No, non direi. Mi pare più che altro un gesto coerente che sottolinea l'ovvio. Perché che questo referendum abbia effetti sul governo è nei fatti, che lo voglia Renzi o meno.
Diciamo che può ricordare di più il voto del 1969. Che però, a differenza della procedura para-eversiva del 1958, era non solo legittimo ma le sue conseguenze politiche ovvie a prescindere dalla volontà di chi le subì (De Gaulle, appunto).










no perchè la riforma di de gualle era tecnicamente illegale, il referendum approvativo di una costituzione fatta dal governo non era previsto dall'ordinamento previgente, questa riforma invece è stata fatta in base alla costituzione vigente.
se proprio vogliamo fare paragoni, più che altro l'imposizione, per la prima volta, di una costituzione rigida al paese nel 47 fu un atto formalmete illegale, dal momento che nessuna legge ordinaria nè referendum precedente poteva autorizzare una assemblea a disporre una legge di rango superiore rispetto alle successive (come ogni rottura del sistema, non si giustifica sulla base legale pregressa, ma qui più che di diritto, parliamo di filosofia del diritto, è un argomento interessantissimo ma non se ne uscirà mai, alla fine è il trionfo del giupositivismo spinto, chi in un dato momento storico per varie ragioni ha la forza di imporre una fonte del diritto superiore a tutte le altre, diventa il "padre fondatore" che crea un nuovo corso legale, ma lo crea in maniera formalmente, inevitabilmente, illegale, tutavia non è il caso di questa riforma ripeto, è più simile appunto alla formazione della costituzione nel 47)
Il coro del Bunga Bunga:
Silvio: ♪fa ♪re ♪sol ♪do ♪fa ♪re ♪sol ♪do
I ministri: ♪mi ♪fa ♪fa ♪re ♪sol ♪do ♪mi ♪fa ♪fa ♪re ♪sol ♪do
Le ministre: ♪si ♪la ♪do ♪si ♪la ♪do ♪si ♪la ♪do
Il giudice: ♪si ♪fa ♪la minore ♪si ♪fa ♪la minore


Su Calamandrei che dovrei dire? Che non condivido quella sua idea? Amen. D'altronde pare non la condividano in tanti visto che in tutta Europa dal dopoguerra molte (se non pressoché tutte) riforme costituzionali sono nate da iniziative dei governi.

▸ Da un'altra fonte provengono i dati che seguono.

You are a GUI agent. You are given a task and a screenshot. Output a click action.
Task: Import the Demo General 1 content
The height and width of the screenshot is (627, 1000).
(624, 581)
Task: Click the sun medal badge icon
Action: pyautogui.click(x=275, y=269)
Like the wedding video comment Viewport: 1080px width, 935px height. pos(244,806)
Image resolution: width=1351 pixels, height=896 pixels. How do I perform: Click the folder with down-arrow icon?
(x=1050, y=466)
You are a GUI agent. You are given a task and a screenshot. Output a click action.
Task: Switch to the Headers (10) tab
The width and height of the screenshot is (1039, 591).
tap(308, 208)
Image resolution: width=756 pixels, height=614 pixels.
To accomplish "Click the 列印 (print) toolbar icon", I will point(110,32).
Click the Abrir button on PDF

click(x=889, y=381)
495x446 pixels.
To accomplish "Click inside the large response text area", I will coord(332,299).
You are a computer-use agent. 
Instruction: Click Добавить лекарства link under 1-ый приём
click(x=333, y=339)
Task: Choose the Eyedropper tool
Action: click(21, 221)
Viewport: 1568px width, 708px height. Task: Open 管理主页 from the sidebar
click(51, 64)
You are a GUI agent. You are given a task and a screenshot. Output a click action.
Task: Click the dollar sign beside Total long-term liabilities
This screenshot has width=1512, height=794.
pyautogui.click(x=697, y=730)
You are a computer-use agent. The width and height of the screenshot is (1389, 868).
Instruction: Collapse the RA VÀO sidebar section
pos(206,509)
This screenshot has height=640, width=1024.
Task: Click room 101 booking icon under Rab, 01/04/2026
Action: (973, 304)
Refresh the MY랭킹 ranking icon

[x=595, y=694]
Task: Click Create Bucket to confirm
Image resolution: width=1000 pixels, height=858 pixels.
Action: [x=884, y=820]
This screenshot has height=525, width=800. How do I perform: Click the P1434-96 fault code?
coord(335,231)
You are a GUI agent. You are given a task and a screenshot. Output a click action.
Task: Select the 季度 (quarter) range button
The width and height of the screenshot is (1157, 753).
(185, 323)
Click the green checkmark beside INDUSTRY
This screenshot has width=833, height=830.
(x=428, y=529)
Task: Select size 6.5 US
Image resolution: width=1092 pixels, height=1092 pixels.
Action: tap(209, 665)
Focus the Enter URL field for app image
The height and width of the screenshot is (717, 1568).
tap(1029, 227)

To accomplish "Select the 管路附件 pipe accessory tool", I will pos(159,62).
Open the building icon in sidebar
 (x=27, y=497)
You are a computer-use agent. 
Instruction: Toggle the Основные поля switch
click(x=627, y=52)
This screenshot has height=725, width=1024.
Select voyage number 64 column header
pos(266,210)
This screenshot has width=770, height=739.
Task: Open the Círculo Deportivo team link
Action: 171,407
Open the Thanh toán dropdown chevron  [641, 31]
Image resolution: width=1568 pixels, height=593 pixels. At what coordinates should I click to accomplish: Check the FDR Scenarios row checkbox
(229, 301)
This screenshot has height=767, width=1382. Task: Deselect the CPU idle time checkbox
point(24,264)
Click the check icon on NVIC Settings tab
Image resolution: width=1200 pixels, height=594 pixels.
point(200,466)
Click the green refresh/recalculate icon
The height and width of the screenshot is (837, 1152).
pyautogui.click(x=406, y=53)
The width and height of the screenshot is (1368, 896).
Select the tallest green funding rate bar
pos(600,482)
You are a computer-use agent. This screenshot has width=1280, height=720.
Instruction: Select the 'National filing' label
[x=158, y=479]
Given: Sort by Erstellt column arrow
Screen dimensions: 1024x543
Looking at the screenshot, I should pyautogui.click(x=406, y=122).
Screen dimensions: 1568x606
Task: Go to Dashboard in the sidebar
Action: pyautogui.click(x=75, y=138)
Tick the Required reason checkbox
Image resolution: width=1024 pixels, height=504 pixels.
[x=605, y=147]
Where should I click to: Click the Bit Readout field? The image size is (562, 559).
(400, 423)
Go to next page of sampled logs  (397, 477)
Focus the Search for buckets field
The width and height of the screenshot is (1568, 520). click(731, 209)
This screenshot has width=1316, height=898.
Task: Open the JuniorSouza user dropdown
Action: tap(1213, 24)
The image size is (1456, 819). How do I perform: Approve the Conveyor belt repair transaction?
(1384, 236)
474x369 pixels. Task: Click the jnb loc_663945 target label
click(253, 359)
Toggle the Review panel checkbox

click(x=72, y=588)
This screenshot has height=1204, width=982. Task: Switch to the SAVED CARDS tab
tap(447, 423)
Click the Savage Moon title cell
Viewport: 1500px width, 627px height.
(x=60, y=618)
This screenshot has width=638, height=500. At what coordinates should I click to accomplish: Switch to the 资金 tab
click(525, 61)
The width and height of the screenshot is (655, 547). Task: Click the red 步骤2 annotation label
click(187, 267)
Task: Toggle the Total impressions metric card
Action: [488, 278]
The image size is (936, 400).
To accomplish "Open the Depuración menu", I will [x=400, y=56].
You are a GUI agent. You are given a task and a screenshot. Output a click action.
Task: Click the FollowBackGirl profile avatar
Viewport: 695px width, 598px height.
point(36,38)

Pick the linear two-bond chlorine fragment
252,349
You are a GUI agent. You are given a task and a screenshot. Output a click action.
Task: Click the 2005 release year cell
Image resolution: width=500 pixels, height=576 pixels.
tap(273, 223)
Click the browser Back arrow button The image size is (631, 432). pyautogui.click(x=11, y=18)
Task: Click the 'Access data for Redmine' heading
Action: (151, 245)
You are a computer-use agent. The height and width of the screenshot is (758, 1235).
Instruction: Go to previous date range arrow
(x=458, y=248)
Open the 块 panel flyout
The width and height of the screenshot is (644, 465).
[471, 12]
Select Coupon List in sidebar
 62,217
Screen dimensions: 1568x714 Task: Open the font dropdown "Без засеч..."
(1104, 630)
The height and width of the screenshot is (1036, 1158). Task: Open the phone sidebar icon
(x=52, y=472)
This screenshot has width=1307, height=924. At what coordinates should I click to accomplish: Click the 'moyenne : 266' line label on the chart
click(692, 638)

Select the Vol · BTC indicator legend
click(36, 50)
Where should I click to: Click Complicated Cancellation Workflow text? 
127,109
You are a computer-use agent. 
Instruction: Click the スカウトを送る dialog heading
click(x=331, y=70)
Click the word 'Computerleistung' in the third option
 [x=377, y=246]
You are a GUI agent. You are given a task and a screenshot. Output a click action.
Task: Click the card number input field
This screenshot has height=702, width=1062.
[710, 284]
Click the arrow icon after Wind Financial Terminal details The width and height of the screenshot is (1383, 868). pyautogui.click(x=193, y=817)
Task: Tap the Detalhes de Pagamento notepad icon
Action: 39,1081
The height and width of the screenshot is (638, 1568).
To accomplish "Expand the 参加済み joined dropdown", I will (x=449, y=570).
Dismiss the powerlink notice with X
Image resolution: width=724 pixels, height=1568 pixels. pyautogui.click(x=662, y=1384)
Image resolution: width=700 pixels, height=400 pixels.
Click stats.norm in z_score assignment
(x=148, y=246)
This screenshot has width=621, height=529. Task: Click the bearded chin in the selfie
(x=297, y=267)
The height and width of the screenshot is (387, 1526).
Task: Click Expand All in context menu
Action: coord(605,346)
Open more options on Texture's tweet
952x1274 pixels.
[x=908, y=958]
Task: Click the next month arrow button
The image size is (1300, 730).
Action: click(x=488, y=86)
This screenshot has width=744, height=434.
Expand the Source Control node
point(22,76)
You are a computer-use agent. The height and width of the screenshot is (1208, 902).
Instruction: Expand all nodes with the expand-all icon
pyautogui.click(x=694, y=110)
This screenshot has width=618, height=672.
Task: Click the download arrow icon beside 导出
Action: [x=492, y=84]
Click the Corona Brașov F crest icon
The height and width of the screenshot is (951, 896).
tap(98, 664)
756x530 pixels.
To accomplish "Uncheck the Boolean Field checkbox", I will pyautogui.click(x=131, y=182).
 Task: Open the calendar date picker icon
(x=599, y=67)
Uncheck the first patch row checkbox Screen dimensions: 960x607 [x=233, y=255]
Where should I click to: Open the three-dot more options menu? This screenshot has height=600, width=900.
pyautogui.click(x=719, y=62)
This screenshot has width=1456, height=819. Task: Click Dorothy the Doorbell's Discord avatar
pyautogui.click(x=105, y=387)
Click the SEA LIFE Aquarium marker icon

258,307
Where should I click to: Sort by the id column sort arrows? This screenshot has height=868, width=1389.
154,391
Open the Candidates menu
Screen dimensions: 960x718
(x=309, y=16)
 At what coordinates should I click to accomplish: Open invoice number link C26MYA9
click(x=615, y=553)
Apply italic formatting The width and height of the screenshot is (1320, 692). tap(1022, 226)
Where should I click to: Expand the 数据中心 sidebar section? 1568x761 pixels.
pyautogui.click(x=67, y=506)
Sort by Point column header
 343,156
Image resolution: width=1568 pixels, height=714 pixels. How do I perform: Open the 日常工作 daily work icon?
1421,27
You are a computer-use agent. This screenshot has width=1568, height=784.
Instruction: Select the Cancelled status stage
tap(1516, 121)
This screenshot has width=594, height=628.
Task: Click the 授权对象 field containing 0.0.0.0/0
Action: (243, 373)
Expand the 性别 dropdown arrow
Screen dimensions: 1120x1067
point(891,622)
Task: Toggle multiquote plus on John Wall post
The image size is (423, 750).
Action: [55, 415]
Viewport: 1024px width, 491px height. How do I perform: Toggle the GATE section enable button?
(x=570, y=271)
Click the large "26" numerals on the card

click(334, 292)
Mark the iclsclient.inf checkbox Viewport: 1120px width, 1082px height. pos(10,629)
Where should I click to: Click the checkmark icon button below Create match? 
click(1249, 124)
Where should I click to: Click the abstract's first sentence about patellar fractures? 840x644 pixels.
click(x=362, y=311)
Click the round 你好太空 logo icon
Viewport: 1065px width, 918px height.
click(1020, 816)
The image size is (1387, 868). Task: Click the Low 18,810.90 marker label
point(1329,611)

Poi, sarebbe pure utile contestualizzare, leggendo tutto il discorso in cui venne inserita questa frase che, nel solito stile Libertà&Giustizia/IlFatto, viene presa e sminuzzata a piacere. Vorrei mai, ad esempio, che facesse parte di un discorso più ampio in cui Calamandrei auspicava che la rottura DC/PCI-PSI, avvenuta a Costituente ancora al lavoro, non inficiasse il percorso costituente.